__PASSAGE SHOWN__.
By Sanjay Borkar
Panaji, Mar 5 (IANS): The incident of a Japanese tourist being robbed on a beach late last year by three men impersonating police officers in a very filmy style jolted the tourism sector. To save the state's image from getting tarnished the Goa police acted swiftly and nabbed the robbers.
According to stakeholders in the tourism sector such incidents bring a bad name to the state and tourists take away a wrong image of the state. Hence, there is a need for such cases to be solved soon.
Travel and Tourism Association of Goa (TTAG) president Nilesh Shah told IANS that the government should take immediate action in such cases. "With such incidents the tourism area gets affected. In the long term wrong information goes to foreign countries and when tourists plan to come down to Goa it can have an effect," he said.
According to him, crimes happen everywhere, but action should be taken. "This way trust can be rebuilt. Goa police are quite efficient, they should be vigilant and take immediate action," he said.
He said that tourists complain about such incidents to the tourism office and also on the helpline.
A senior police officer on the condition of anonymity said that sometimes the cases are taken lightly and the process is delayed.
"But in this case North Goa Superintendent of Police acted swiftly on the complaint by this Japanese tourist and police nabbed the accused persons. Today police are lauded for such quick action," he said.
Goa Tourism Minister Rohan Khaunte has announced a Rs 50,000 reward for the state police for swiftly solving the case of the Japanese tourist.

__SOURCE MATERIAL__.
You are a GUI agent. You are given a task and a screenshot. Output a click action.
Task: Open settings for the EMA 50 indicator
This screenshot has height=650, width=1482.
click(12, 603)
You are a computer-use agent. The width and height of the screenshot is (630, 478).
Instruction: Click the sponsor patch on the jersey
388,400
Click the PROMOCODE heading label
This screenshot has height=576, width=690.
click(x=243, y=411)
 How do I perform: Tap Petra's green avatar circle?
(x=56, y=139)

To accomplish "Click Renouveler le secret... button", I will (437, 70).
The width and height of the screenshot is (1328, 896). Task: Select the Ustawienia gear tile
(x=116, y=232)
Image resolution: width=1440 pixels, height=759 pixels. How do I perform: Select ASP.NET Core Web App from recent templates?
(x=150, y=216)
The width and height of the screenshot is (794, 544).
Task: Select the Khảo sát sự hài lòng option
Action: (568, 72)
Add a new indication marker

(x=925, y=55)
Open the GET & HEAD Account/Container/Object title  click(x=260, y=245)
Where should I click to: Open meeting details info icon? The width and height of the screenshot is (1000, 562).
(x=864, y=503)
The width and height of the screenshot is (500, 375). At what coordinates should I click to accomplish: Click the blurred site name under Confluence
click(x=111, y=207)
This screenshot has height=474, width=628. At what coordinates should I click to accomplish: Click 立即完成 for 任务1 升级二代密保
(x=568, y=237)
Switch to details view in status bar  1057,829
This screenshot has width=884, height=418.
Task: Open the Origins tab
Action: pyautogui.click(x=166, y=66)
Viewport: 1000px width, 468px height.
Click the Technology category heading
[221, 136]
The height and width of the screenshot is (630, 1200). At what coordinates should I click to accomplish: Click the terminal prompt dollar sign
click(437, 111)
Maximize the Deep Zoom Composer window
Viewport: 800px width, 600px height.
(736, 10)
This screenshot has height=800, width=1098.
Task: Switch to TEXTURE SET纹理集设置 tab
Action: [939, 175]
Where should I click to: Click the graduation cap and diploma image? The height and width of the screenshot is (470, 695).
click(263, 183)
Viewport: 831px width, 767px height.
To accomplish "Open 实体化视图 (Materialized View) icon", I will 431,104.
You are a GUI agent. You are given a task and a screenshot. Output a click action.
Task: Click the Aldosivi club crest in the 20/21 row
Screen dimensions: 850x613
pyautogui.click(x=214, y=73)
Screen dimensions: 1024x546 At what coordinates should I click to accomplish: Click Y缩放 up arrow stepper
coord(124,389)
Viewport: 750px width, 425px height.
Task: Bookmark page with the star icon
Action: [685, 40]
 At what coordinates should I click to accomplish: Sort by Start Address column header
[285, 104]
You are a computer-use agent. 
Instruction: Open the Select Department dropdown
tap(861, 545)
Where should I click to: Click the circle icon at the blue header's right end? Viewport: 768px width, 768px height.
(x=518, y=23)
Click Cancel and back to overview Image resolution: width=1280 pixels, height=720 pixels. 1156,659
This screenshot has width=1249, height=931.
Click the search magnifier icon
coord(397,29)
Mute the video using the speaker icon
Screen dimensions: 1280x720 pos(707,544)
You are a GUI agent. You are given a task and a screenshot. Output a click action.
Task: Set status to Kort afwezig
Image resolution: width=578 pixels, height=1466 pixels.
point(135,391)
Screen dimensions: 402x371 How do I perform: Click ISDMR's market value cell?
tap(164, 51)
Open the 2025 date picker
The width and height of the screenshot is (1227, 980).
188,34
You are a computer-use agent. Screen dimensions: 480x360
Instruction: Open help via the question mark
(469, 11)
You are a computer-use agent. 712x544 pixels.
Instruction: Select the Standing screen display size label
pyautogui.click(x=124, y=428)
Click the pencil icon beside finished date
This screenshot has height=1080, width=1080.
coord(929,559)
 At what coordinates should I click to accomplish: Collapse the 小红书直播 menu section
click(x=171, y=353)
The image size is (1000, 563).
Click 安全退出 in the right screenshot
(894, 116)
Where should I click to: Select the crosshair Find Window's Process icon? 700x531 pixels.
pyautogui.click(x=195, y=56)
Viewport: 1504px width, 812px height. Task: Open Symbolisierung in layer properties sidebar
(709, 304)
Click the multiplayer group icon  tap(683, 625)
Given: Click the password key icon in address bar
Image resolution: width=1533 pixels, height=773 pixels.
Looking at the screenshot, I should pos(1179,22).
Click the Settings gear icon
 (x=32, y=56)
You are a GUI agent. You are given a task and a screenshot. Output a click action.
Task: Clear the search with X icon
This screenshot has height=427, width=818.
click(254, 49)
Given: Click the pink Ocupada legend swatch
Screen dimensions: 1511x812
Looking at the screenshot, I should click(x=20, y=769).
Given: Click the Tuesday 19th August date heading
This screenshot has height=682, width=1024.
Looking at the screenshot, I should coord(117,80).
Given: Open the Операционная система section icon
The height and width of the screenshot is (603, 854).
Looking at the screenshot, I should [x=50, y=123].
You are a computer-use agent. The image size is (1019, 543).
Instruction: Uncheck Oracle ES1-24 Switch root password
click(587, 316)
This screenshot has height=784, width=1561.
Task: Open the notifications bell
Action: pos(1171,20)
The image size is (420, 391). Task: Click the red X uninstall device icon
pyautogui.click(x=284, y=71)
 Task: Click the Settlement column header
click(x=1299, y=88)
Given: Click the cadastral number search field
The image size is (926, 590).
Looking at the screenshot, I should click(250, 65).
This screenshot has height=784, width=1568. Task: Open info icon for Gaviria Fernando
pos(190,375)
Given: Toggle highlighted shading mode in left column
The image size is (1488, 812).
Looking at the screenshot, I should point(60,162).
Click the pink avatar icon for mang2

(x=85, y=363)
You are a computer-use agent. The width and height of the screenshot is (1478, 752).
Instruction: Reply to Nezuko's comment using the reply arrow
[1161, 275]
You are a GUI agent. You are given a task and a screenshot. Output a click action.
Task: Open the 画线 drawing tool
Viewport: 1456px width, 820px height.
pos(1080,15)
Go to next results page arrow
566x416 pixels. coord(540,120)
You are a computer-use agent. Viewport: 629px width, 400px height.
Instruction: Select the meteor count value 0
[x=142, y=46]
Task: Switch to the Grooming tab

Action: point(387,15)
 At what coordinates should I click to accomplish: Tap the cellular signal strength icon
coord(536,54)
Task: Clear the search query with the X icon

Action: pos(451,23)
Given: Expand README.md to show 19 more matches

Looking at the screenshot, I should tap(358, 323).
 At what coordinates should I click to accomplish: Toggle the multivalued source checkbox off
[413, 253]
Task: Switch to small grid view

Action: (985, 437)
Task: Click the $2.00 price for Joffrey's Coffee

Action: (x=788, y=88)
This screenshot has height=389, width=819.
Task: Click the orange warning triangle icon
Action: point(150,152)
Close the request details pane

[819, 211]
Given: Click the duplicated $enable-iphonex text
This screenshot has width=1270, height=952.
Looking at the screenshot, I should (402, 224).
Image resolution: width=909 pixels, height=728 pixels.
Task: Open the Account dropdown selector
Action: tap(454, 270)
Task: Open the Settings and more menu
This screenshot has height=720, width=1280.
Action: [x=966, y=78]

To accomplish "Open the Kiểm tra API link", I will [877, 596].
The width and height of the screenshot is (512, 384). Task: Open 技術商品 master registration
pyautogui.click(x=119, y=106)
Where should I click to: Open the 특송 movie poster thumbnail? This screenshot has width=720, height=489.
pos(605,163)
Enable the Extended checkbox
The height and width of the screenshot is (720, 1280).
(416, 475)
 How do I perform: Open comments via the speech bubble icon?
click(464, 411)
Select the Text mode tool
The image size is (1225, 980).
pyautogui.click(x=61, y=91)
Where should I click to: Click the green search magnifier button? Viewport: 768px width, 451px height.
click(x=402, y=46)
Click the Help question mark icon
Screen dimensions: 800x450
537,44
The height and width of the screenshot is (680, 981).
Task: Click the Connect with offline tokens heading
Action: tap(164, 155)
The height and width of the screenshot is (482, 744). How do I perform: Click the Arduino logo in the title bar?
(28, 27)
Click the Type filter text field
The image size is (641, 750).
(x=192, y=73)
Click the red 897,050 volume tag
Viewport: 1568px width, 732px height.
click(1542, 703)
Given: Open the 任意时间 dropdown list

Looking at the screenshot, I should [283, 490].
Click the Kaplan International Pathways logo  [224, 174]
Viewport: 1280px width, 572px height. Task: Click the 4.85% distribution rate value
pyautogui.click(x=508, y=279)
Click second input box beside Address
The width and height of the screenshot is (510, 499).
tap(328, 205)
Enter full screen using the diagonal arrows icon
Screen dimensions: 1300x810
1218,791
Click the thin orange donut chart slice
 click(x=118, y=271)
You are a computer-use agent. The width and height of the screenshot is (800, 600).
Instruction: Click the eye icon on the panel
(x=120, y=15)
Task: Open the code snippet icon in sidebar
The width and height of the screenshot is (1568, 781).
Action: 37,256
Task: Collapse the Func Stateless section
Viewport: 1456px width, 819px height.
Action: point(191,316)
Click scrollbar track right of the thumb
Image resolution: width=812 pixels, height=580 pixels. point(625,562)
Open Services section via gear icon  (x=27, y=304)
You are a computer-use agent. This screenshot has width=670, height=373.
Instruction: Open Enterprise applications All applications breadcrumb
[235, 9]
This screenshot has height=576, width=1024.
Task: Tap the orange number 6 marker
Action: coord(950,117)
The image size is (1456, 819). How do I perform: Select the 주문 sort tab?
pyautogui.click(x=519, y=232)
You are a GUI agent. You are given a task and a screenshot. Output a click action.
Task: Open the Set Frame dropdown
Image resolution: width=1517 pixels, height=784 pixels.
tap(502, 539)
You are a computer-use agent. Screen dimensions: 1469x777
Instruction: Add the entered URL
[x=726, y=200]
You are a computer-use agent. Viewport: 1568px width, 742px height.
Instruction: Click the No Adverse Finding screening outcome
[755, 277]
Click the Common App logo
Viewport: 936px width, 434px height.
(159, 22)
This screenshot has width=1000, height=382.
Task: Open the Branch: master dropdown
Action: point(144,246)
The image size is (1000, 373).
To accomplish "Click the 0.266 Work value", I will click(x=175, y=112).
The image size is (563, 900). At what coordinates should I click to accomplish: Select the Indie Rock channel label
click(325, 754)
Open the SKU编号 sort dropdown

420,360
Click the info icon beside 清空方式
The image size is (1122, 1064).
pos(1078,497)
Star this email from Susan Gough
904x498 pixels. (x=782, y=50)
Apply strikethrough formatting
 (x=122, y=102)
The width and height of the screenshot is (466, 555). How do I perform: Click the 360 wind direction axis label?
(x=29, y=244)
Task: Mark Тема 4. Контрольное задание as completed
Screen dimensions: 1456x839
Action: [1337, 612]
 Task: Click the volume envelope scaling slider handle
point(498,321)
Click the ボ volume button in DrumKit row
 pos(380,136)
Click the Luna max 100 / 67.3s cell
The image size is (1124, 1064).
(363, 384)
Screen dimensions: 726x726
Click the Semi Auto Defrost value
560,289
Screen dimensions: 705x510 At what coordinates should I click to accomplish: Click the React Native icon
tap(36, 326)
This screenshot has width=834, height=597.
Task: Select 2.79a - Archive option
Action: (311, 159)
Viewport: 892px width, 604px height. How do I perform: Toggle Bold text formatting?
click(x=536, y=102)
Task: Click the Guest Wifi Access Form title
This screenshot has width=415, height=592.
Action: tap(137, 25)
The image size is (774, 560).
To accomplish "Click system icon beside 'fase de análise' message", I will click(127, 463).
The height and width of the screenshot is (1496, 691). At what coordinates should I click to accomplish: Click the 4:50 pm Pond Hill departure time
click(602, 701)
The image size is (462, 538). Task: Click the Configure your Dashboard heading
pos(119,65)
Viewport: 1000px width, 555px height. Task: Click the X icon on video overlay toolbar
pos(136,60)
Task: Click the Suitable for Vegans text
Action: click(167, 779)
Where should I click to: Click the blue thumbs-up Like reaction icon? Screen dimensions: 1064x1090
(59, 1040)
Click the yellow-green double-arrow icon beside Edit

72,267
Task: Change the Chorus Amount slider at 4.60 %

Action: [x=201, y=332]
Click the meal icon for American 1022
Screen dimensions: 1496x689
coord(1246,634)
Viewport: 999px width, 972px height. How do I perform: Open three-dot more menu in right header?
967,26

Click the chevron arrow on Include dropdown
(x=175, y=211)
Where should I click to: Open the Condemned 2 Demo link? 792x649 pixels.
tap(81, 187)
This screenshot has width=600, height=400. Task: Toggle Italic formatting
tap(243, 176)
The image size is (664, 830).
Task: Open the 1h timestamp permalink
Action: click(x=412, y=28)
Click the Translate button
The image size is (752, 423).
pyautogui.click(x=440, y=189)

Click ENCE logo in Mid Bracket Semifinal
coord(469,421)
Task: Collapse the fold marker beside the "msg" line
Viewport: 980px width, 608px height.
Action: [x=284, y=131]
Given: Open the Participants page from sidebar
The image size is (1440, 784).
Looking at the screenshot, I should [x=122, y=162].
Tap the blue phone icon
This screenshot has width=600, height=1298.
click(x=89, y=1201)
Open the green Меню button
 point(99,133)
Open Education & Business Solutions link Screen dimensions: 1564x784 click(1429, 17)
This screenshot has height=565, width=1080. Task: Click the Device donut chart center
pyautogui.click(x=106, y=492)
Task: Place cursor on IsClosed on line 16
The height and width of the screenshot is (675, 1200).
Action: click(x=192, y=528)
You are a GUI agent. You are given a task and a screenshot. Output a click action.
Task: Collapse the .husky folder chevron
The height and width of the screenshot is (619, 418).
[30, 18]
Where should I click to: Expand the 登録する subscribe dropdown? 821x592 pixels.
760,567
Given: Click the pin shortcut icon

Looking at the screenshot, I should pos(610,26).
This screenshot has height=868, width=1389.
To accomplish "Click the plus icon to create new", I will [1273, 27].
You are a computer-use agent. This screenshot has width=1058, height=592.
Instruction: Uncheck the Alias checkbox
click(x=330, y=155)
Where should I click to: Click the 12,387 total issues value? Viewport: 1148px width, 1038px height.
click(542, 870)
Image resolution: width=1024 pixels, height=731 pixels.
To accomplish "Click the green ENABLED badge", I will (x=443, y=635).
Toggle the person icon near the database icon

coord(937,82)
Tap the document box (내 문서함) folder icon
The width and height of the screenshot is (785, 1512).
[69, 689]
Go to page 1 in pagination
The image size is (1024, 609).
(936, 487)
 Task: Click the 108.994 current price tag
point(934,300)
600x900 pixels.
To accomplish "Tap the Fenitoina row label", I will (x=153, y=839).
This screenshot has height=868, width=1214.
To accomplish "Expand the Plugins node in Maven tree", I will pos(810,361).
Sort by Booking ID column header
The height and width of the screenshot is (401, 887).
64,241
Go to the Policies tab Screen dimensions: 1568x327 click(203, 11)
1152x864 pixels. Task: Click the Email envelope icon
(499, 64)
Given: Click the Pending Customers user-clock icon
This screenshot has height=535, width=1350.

__ASSIGNED TASK 1__.
Copy word for word the part of the Goa tourism article that opens with the words containing "According to stakeholders" and closes with "on the helpline.".
__ASSIGNED TASK 2__.
Summarize the Goa tourism article in two sentences.
The lines after the article are not needed for anything here.

__EXERCISE RESPONSE 1__.
According to stakeholders in the tourism sector such incidents bring a bad name to the state and tourists take away a wrong image of the state. Hence, there is a need for such cases to be solved soon.
Travel and Tourism Association of Goa (TTAG) president Nilesh Shah told IANS that the government should take immediate action in such cases. "With such incidents the tourism area gets affected. In the long term wrong information goes to foreign countries and when tourists plan to come down to Goa it can have an effect," he said.
According to him, crimes happen everywhere, but action should be taken. "This way trust can be rebuilt. Goa police are quite efficient, they should be vigilant and take immediate action," he said.
He said that tourists complain about such incidents to the tourism office and also on the helpline.

__EXERCISE RESPONSE 2__.
After three men posing as police officers robbed a Japanese tourist on a Goa beach late last year, the Goa police acted swiftly and caught them. Tourism stakeholders, including TTAG president Nilesh Shah, said such incidents damage the state's image and call for immediate action, and Tourism Minister Rohan Khaunte announced a Rs 50,000 reward for the state police for solving the case.